If you lived in Gloucestershire between 1990 and 1992 you might remember a weekly newspaper called The Gloucester Journal. In The Gloucester Journal was a feature called Railspot, which I wrote. Each week, Railspot would include a picture, 500 words describing it, and often some pub quiz type questions about railways.

People have often asked me what happened to Railspot, and the good news is that it is - slowly - coming back. Even better news is that as I am no longer restrained by the limitations of a newspaper on the Internet, I can revisit some favourite topics, update them and add new pictures and web links. I can even do my own proof reading!

Here is a retake of an article on a railway which now has its own comprehensive website:



  The Swindon & Cricklade Railway, one of Britain's least well known preserved lines, stands on the route of the Midland & South Western Junction Railway, one of Britain's least well known cross country companies.

The idea of trains linking the industrial Midlands with the South Coast dates back to the 1840s, and in 1881 the Swindon, Marlborough and Andover Railway was completed. Its associations with the London & South Western Railway at its southern end, however, made the Great Western Railway hostile to the little company.

To avoid the GWR routes around Swindon, the Swindon and Cheltenham Extension Railway was initiated in 1882 to link the S.M. & A.R. with the Midland Railway at Cheltenham via Cricklade, Blunsdon, Cirencester, Chedworth and Andoversford.

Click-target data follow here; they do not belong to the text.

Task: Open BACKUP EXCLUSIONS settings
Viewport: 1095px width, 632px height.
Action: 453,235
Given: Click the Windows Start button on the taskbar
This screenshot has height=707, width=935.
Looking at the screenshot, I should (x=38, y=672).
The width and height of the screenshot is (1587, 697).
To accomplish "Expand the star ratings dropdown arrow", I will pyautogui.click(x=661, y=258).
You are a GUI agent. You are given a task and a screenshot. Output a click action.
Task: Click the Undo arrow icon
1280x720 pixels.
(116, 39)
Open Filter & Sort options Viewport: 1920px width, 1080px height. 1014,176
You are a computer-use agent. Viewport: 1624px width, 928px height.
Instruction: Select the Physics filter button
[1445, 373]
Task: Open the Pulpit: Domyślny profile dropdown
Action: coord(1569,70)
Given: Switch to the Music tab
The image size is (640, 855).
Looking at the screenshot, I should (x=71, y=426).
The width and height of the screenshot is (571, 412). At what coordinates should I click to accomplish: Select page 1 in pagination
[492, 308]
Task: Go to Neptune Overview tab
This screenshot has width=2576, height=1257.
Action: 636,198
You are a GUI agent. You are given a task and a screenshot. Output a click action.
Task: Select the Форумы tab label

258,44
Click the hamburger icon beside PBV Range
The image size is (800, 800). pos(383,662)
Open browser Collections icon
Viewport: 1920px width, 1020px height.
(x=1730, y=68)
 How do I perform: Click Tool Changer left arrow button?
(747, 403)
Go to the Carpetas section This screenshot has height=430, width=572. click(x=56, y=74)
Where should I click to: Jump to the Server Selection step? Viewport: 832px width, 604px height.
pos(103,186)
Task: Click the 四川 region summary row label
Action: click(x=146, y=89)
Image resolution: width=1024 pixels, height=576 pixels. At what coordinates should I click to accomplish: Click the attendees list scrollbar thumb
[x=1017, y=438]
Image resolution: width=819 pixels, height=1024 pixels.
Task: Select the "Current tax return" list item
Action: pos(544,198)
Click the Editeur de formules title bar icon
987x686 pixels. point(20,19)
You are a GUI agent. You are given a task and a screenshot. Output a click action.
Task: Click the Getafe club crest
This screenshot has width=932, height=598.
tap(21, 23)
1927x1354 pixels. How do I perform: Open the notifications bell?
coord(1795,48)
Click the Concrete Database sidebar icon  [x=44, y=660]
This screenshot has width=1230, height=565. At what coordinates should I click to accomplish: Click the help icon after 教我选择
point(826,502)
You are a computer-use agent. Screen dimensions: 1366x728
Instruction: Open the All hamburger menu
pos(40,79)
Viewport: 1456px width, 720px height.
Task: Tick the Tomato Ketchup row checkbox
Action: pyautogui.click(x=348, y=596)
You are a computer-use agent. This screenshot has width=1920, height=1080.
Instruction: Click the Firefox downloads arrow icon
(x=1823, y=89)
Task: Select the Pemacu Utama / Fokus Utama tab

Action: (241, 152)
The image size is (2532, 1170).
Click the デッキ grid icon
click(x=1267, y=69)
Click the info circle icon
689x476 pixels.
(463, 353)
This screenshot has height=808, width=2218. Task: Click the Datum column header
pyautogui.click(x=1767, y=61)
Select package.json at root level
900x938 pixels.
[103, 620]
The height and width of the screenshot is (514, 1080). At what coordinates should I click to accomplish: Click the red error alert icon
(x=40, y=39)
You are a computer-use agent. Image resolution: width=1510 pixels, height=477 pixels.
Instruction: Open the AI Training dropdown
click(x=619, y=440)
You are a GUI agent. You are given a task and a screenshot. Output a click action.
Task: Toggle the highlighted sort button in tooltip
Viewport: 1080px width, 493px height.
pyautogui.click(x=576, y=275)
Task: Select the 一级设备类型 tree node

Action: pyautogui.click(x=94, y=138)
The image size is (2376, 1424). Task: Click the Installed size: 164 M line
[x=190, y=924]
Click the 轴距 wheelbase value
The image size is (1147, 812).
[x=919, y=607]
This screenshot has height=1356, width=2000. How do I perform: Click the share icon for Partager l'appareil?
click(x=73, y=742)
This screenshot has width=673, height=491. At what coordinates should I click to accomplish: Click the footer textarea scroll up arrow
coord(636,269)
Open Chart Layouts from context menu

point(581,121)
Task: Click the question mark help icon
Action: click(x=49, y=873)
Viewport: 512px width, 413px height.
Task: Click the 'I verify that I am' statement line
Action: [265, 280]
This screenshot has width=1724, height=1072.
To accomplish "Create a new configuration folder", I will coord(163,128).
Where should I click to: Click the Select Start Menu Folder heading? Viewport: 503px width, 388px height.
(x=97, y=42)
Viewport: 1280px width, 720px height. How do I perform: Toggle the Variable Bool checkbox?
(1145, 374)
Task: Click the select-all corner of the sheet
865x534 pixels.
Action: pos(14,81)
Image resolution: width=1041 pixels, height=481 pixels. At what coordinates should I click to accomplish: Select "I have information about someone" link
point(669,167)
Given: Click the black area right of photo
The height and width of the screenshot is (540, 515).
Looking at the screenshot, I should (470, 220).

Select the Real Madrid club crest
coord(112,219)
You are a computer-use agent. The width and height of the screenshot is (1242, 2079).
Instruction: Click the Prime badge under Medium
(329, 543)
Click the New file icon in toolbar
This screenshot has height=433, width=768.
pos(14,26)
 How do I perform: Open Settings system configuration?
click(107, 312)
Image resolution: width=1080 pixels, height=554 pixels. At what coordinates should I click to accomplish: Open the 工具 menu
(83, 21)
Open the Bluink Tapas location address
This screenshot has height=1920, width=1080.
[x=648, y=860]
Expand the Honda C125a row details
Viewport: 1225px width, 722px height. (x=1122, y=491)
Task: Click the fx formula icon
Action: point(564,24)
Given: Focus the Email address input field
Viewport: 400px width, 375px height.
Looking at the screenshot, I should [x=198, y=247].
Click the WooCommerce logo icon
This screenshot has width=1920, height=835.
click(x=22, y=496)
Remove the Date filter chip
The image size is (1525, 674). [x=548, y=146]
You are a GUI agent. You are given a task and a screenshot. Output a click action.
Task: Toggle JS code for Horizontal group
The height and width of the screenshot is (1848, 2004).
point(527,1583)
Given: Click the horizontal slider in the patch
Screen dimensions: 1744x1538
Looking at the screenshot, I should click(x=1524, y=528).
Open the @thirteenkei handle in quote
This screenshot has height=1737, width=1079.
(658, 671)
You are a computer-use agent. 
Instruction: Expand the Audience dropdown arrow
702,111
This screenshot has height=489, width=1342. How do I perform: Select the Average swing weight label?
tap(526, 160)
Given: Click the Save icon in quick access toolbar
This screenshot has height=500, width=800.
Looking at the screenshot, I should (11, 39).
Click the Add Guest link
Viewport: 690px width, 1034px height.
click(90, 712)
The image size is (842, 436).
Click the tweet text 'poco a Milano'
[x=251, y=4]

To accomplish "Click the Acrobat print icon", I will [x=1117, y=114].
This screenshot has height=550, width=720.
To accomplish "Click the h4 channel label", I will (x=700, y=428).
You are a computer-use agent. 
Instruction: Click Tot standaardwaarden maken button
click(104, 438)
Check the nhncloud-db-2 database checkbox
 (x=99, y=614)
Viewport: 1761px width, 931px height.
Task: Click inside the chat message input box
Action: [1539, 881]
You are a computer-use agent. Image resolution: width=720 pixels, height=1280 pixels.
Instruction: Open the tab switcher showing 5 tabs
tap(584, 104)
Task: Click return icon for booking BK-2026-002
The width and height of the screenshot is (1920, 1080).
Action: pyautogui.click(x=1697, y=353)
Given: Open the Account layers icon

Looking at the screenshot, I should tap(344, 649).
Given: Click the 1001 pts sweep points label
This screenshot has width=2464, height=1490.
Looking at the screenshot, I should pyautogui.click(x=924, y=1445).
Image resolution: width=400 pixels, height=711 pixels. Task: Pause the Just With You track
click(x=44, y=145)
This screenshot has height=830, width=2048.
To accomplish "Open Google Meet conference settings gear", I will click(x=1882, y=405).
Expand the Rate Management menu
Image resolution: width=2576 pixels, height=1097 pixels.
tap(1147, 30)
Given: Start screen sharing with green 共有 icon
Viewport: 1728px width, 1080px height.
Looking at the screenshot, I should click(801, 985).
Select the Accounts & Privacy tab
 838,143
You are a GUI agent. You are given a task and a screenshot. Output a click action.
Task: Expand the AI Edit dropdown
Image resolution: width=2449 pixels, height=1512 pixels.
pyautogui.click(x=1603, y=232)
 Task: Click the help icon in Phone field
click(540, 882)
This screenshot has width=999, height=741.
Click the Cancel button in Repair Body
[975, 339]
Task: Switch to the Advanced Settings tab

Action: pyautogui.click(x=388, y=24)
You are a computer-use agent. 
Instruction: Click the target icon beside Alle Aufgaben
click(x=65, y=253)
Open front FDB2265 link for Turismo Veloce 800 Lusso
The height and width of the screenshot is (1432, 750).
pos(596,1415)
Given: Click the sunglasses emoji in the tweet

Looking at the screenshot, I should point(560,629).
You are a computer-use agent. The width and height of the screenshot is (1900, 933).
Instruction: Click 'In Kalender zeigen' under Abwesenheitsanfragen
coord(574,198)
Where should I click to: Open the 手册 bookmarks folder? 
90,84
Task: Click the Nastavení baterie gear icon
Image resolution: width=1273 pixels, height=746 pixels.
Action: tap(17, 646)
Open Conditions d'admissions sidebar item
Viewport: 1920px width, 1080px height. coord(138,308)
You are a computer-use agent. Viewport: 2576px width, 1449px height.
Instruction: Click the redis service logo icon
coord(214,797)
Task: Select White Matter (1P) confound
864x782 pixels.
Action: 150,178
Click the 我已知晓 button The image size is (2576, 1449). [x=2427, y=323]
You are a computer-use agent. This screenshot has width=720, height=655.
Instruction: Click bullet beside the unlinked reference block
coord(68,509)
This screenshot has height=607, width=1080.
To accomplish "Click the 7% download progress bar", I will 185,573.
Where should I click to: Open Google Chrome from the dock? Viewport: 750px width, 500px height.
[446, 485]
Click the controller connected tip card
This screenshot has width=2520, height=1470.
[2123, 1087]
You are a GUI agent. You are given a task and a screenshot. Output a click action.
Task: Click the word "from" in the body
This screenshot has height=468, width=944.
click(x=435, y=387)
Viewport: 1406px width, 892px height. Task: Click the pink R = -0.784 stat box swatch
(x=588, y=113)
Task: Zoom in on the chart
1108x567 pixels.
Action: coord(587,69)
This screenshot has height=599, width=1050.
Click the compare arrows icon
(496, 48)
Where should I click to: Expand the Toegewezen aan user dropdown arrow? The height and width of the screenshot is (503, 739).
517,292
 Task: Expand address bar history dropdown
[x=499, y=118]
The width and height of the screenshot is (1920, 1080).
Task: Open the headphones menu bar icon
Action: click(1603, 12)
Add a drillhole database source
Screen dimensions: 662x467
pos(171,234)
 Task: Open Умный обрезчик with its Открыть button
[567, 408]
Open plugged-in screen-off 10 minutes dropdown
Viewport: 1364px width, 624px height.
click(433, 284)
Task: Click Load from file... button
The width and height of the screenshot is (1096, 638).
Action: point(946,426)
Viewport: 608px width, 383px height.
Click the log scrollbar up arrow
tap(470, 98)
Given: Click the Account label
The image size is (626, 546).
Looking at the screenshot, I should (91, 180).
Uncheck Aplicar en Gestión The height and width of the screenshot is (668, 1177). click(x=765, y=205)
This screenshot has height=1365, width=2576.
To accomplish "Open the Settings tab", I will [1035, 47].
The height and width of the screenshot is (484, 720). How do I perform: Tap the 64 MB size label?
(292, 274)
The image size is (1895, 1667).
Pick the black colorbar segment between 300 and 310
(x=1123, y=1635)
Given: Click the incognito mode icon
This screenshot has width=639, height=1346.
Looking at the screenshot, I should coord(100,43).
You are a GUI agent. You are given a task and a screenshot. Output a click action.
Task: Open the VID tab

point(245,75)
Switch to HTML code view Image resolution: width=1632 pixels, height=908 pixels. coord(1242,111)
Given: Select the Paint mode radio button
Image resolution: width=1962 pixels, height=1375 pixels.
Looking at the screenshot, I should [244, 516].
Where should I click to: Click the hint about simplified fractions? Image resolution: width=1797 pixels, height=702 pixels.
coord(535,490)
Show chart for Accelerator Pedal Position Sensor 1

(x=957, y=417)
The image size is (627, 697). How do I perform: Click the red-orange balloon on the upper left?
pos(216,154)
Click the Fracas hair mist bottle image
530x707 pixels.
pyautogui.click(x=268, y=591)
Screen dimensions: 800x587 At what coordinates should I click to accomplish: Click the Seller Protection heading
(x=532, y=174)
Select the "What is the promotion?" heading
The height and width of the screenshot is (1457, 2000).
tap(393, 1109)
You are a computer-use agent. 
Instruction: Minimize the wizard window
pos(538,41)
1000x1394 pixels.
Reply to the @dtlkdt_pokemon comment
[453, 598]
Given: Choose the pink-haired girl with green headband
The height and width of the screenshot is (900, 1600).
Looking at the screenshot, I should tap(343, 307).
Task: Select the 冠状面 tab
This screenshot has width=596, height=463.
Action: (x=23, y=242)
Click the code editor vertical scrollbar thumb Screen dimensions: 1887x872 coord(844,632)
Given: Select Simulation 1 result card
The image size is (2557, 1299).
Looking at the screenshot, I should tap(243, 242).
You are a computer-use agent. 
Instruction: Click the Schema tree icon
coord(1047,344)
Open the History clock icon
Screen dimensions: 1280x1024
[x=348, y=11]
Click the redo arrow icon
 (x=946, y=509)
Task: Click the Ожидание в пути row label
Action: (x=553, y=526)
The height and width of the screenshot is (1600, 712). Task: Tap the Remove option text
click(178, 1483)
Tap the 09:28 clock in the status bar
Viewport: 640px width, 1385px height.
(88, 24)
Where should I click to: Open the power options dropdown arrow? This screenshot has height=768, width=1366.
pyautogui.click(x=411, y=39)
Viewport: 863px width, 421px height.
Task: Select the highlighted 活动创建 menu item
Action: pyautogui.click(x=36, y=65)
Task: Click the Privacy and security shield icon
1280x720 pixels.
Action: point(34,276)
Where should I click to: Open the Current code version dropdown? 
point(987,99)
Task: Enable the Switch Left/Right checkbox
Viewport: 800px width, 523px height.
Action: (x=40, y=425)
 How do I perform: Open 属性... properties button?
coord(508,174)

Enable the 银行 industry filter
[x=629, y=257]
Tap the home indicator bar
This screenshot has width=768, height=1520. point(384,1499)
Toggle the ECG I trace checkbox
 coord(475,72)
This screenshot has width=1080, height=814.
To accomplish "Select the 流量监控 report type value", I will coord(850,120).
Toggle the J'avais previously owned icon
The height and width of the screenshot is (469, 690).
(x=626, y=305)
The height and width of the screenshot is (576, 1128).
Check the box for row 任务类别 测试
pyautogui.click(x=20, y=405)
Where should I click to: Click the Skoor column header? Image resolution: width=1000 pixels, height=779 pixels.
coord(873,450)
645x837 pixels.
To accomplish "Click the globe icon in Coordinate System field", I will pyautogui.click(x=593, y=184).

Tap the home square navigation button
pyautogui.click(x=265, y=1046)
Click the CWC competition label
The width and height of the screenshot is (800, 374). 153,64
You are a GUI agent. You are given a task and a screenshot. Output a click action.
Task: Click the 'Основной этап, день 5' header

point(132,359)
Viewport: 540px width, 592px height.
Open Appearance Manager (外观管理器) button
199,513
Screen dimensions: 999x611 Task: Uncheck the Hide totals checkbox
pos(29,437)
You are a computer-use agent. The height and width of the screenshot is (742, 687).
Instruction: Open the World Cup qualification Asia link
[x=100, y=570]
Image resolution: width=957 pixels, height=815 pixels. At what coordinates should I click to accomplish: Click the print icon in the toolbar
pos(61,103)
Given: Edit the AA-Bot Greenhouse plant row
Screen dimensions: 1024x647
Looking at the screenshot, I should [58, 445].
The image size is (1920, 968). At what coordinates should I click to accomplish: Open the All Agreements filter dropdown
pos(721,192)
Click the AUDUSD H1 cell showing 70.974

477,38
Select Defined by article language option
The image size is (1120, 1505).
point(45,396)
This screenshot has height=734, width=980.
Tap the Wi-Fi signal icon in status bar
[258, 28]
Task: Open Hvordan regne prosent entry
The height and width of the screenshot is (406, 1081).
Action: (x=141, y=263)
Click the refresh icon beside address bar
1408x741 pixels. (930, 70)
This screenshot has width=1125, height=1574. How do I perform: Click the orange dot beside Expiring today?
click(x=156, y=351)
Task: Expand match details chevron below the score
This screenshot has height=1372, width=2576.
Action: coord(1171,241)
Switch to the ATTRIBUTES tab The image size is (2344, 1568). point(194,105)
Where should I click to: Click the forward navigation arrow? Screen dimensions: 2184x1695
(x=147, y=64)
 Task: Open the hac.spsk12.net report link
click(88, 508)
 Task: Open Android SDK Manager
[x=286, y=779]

The S.M. & A.R. merged with the S. & C. E.R. in 1884 to become the Midland & South Western Junction Railway. Narrowly escaping financial ruin from high building costs, the M. & S.W.J.R. ran its first train from Cheltenham to Andover on 1 August 1891. From 1892 to 1899 the new line was managed by Sam Fay of the London & South Western Railway, one of the leading railway personalities of his time. He turned the M. & S.W.J.R. into a highly efficient railway and gained it running powers over the L. & S.W.R. south of Andover. As early as 1894 holiday specials were steaming direct from Cheltenham to Bournemouth.

The 1914-1918 war damaged the trade of the M. & S.W.J.R. and when it fell to the Great Western at Grouping in 1923 many staff left rather than serve under the "old enemy". despite playing a key role in the preparations for D-day in 1944 the line continued to be run down. Passenger services on what was affectionately known as the "Tiddley Dike" were withdrawn in 1961.

Today the Swindon & Cricklade Railway leases the Cricklade-Morden section of the line and is headquartered at Tadpole Lane, Blunsdon.